**WHAT TO WORK ON:** Your task is to quote the listing below exactly, beginning with its first line and ending on the line bearing "BEST SELLERS (70, 8)".
*** Opening DATA EXCERPTS ***
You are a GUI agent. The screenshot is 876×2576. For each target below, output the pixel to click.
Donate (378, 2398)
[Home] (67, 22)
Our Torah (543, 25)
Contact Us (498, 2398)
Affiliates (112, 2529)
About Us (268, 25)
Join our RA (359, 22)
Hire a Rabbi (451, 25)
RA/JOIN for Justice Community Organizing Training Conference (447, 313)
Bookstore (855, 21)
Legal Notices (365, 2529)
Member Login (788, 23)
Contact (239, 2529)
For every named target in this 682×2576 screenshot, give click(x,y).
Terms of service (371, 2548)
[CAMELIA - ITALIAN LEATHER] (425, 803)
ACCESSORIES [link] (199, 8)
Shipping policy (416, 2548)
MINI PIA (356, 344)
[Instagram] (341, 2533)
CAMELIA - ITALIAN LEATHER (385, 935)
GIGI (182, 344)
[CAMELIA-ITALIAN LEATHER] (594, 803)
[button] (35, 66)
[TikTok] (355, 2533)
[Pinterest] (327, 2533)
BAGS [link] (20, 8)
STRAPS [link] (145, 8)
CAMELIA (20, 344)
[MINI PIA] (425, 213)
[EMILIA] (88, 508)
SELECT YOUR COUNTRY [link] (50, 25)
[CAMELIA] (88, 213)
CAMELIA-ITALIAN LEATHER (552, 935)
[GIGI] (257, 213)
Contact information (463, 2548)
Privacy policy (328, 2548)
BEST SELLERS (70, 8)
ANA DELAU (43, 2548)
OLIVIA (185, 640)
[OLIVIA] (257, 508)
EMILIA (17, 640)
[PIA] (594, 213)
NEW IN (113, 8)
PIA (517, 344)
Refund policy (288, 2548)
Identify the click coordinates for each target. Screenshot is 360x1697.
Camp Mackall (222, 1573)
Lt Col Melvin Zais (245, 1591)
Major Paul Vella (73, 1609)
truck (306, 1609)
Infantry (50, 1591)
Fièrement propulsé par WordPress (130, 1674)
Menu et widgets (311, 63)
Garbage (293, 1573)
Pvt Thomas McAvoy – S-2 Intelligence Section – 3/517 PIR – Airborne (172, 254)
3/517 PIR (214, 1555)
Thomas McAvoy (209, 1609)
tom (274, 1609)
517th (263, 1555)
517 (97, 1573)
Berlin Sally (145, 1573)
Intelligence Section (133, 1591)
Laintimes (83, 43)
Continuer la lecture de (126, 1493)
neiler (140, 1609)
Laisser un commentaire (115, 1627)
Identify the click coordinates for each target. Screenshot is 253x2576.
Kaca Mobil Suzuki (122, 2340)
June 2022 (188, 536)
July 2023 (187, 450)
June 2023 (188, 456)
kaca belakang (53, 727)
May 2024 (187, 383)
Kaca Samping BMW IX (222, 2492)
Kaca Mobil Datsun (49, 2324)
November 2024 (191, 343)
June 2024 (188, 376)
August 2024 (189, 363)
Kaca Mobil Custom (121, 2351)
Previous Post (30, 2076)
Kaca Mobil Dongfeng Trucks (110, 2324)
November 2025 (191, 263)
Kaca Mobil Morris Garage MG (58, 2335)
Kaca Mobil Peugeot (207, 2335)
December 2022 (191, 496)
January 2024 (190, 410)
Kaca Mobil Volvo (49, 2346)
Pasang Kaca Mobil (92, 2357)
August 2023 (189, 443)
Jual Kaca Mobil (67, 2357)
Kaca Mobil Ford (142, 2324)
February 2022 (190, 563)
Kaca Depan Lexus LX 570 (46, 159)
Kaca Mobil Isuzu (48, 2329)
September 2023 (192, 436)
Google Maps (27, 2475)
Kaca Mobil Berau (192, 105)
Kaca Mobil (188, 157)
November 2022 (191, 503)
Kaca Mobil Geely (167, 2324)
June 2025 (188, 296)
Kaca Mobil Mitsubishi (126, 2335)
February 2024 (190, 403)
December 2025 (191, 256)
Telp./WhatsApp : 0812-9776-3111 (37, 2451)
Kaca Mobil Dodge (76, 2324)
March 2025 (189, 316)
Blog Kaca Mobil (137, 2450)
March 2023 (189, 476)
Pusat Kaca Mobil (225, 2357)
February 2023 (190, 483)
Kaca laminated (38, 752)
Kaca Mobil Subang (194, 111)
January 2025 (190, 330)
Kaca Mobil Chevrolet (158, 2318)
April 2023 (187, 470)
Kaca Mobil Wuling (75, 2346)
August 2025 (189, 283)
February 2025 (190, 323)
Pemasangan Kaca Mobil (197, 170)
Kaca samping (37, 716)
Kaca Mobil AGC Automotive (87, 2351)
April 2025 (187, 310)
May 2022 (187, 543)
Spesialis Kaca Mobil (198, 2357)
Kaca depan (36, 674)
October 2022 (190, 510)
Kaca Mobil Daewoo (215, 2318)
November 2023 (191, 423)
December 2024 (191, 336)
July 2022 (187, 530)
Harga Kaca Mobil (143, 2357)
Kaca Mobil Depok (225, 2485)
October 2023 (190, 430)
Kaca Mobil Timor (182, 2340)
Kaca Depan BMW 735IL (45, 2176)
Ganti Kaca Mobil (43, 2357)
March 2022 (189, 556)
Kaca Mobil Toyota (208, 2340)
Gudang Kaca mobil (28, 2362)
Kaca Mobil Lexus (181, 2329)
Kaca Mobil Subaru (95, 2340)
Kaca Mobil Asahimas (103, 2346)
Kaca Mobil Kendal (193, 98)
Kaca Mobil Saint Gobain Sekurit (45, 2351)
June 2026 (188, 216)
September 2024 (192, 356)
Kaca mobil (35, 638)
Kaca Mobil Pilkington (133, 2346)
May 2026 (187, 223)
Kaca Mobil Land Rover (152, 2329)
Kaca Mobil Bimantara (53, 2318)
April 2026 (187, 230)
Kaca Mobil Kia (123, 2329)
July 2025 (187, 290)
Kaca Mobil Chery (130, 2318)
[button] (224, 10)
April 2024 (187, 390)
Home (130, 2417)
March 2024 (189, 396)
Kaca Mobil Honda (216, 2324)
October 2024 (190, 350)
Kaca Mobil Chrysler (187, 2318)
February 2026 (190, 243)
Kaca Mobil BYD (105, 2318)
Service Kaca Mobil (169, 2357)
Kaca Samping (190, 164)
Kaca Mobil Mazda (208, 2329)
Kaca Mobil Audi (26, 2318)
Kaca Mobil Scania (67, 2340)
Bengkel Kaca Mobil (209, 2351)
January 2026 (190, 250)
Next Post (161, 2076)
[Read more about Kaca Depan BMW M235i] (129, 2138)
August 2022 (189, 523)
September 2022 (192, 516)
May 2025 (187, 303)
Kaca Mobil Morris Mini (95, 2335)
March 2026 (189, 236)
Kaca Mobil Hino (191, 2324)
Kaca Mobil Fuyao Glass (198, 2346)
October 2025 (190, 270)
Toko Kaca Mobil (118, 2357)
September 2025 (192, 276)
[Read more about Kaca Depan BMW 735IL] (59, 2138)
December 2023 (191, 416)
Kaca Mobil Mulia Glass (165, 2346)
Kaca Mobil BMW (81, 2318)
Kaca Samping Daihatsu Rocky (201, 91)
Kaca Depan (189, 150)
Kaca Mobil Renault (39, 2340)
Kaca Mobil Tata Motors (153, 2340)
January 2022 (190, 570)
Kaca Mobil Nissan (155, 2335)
*** Closing DATA EXCERPTS ***
**EXPECTED ANSWER:**
You are a GUI agent. The screenshot is 876×2576. For each target below, output the pixel to click.
Donate (378, 2398)
[Home] (67, 22)
Our Torah (543, 25)
Contact Us (498, 2398)
Affiliates (112, 2529)
About Us (268, 25)
Join our RA (359, 22)
Hire a Rabbi (451, 25)
RA/JOIN for Justice Community Organizing Training Conference (447, 313)
Bookstore (855, 21)
Legal Notices (365, 2529)
Member Login (788, 23)
Contact (239, 2529)
For every named target in this 682×2576 screenshot, give click(x,y).
Terms of service (371, 2548)
[CAMELIA - ITALIAN LEATHER] (425, 803)
ACCESSORIES [link] (199, 8)
Shipping policy (416, 2548)
MINI PIA (356, 344)
[Instagram] (341, 2533)
CAMELIA - ITALIAN LEATHER (385, 935)
GIGI (182, 344)
[CAMELIA-ITALIAN LEATHER] (594, 803)
[button] (35, 66)
[TikTok] (355, 2533)
[Pinterest] (327, 2533)
BAGS [link] (20, 8)
STRAPS [link] (145, 8)
CAMELIA (20, 344)
[MINI PIA] (425, 213)
[EMILIA] (88, 508)
SELECT YOUR COUNTRY [link] (50, 25)
[CAMELIA] (88, 213)
CAMELIA-ITALIAN LEATHER (552, 935)
[GIGI] (257, 213)
Contact information (463, 2548)
Privacy policy (328, 2548)
BEST SELLERS (70, 8)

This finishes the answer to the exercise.